3. Cross-Platform Analysis
Guided by findings from Kaur and Gupta (2023), I examined how misinformation narratives tend to move across platforms. This involved:
- tracking how specific messages appeared on multiple platforms
- comparing format changes (memes, videos, screenshots)
- noting how emotional tone shifted during migration
Analytical Approach
The project uses qualitative content analysis supported by multimodal media integration.
1. Thematic Coding
Themes were identified based on recurring ideas in the literature, including:
- emotional manipulation
- algorithmic amplification
- authenticity and influencer appeal
- fringe-to-mainstream pipelines
- vulnerabilities in public understanding
These themes were then applied to real-world media examples.

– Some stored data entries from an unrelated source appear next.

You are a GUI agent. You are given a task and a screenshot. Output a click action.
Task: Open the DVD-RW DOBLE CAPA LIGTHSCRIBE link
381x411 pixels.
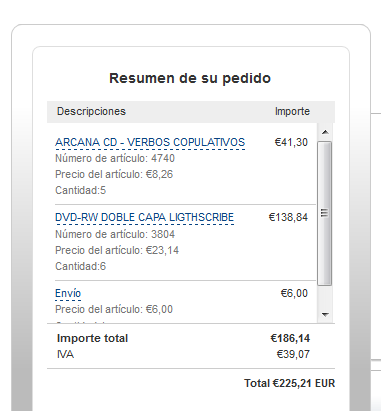(x=144, y=217)
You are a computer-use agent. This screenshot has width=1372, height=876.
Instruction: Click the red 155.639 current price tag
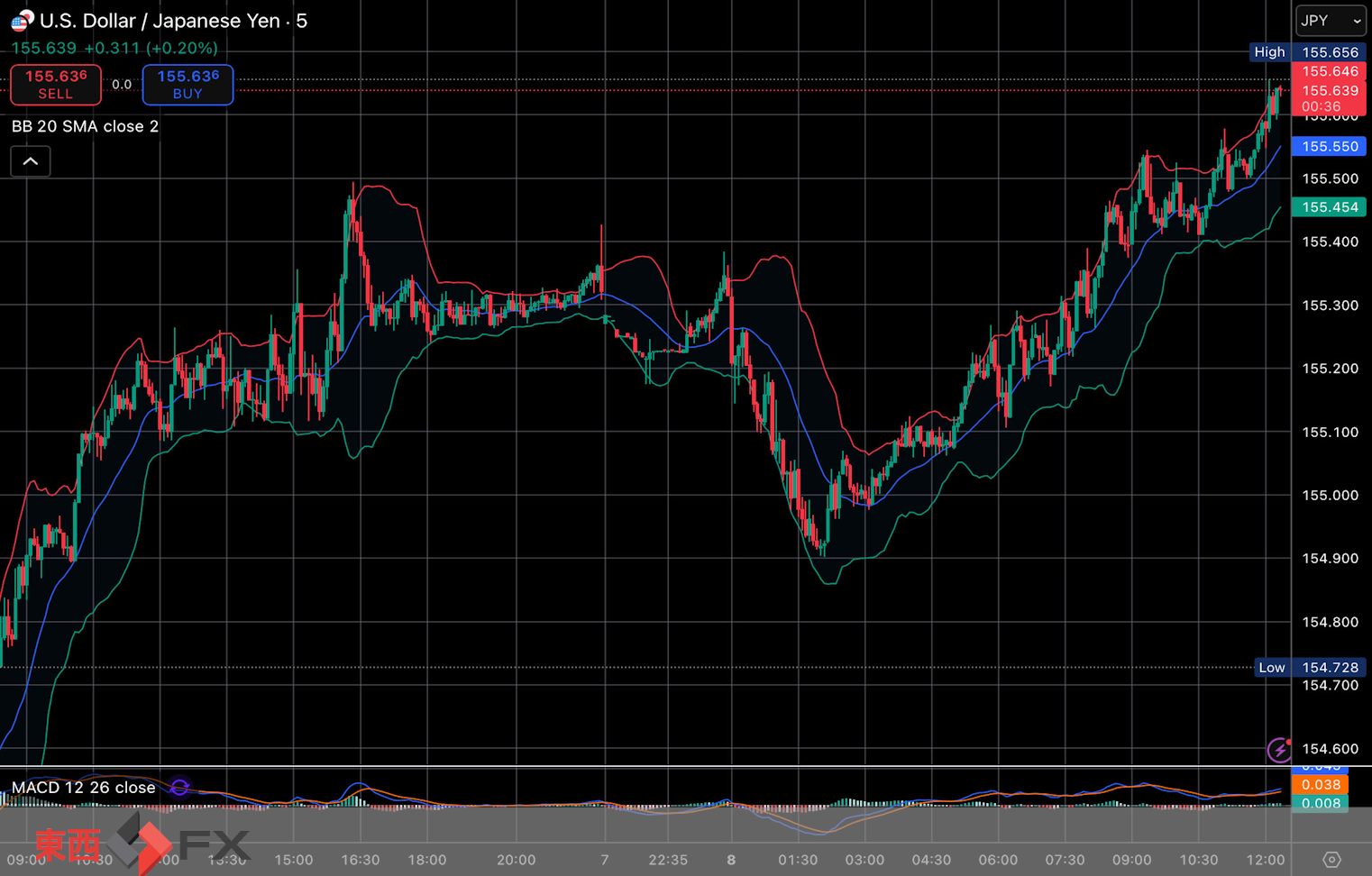coord(1330,91)
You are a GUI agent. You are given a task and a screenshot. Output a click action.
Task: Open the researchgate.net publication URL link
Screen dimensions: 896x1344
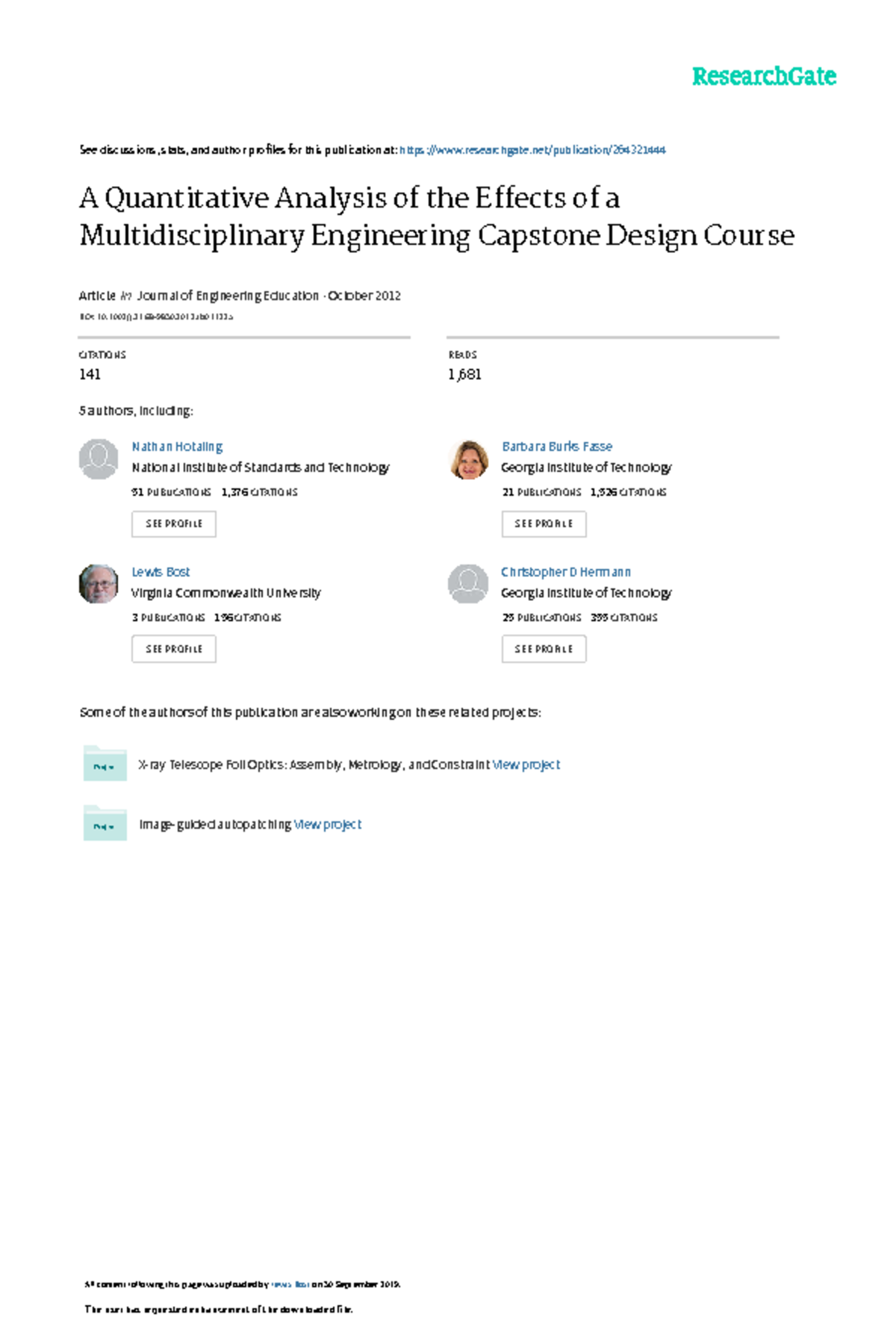(532, 150)
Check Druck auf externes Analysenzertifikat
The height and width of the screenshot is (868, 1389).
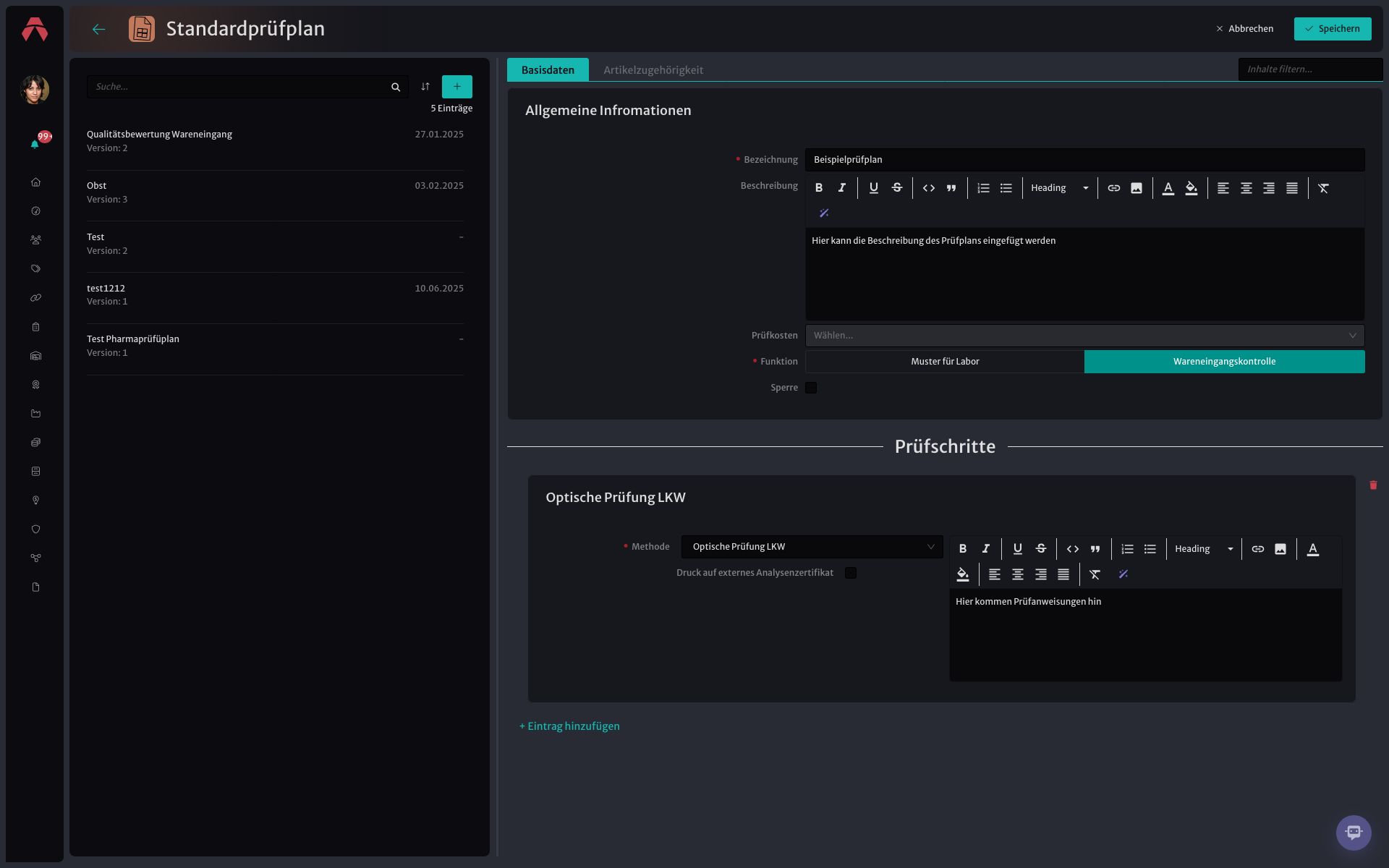coord(851,573)
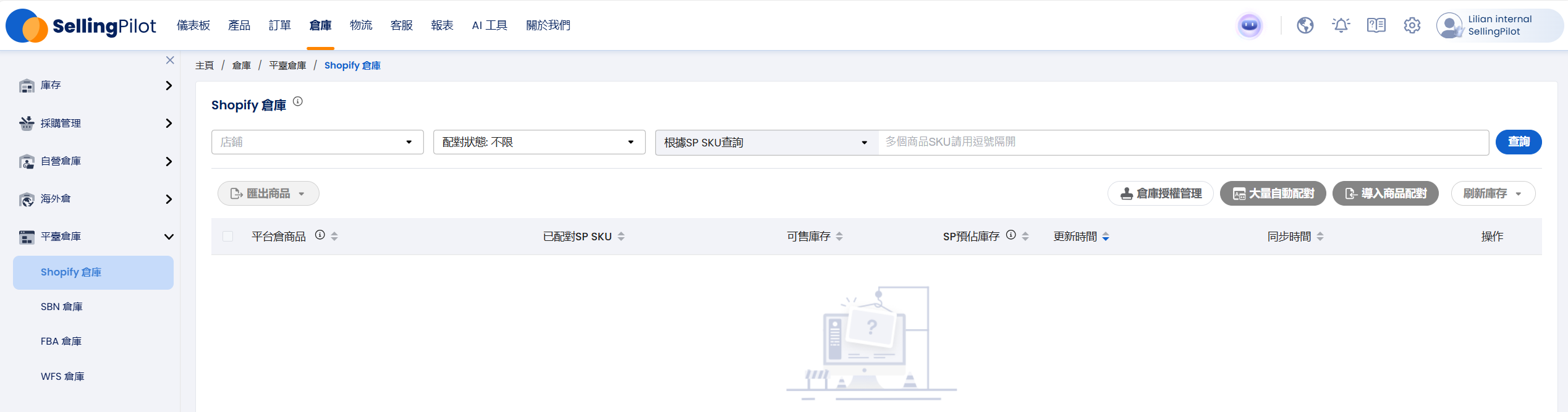This screenshot has height=412, width=1568.
Task: Open the 訂單 top menu
Action: click(x=279, y=25)
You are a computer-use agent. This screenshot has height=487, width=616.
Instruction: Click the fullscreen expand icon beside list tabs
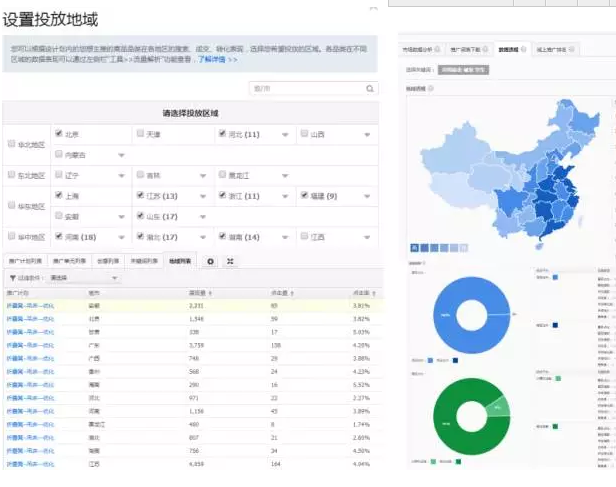(230, 261)
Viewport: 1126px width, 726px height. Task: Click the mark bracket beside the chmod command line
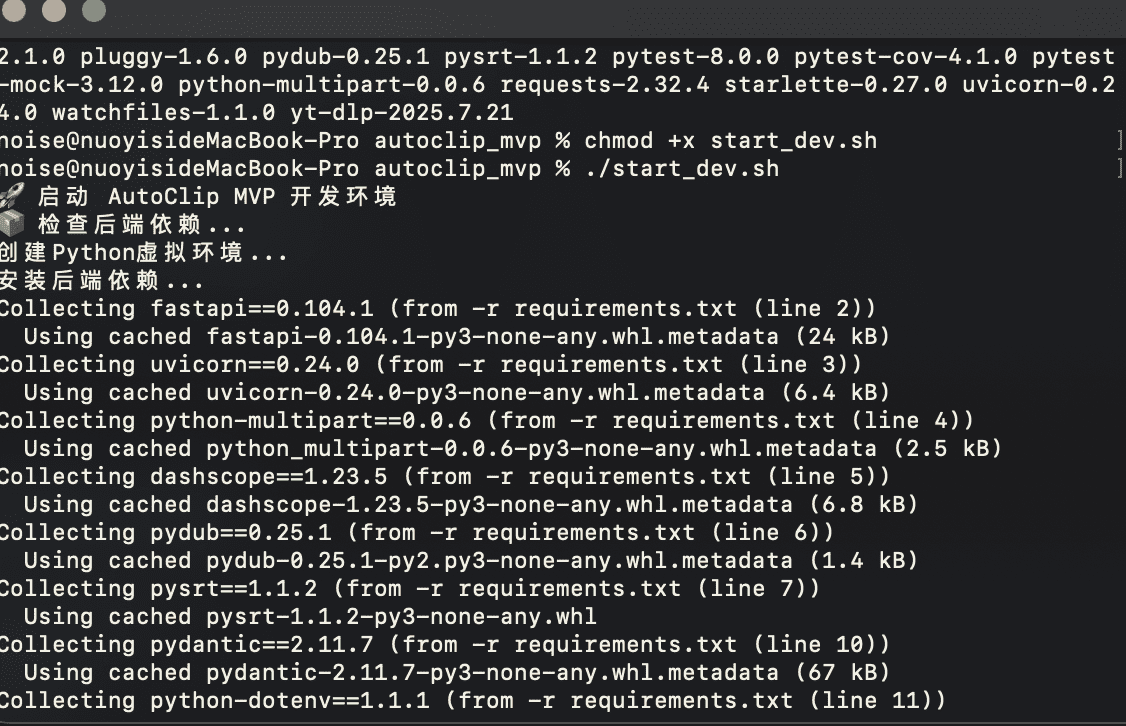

2. Comparative Media Analysis
I compared academic findings with actual influencer content to determine how theory and practice align. For example:
- Ku et al.’s (2026) findings on critical thinking difficulty were reflected in emotionally charged TikTok videos that discouraged analytical reasoning.
- Khullar’s (2025) description of concentrated misinformation production matched political influencer networks who repeatedly share coordinated narratives.
3. Multimodal Integration
Because misinformation is visual, interactive, and often emotionally charged, the project includes embedded media such as:
- screenshots of posts
- viral videos
- infographics
- charts
- memes
This mirrors the real structure of online influence and makes the research more accessible.
Limitations
This project focused primarily on widely accessible public content, which means the findings do not include:
- private group chats
- paid advertising dashboards
- closed political communities on platforms like Telegram or Discord
Additionally, since algorithms are proprietary, this project analyzes observable outcomes, not internal algorithmic code.
Despite these limitations, the integration of peer-reviewed research and real media examples provides a reliable understanding of how digital manipulation functions.
Conclusion
The methodology used in this multimodal project combines academic research, qualitative media analysis, and real-world digital observation. By grounding visual examples in scholarly frameworks and integrating cross-platform evidence, this project offers a clear and informed explanation of how social media influencers and activists manipulate public opinion in the United States.
This multimodal approach not only reflects how misinformation functions in real life but also makes the research accessible, engaging, and visually informative.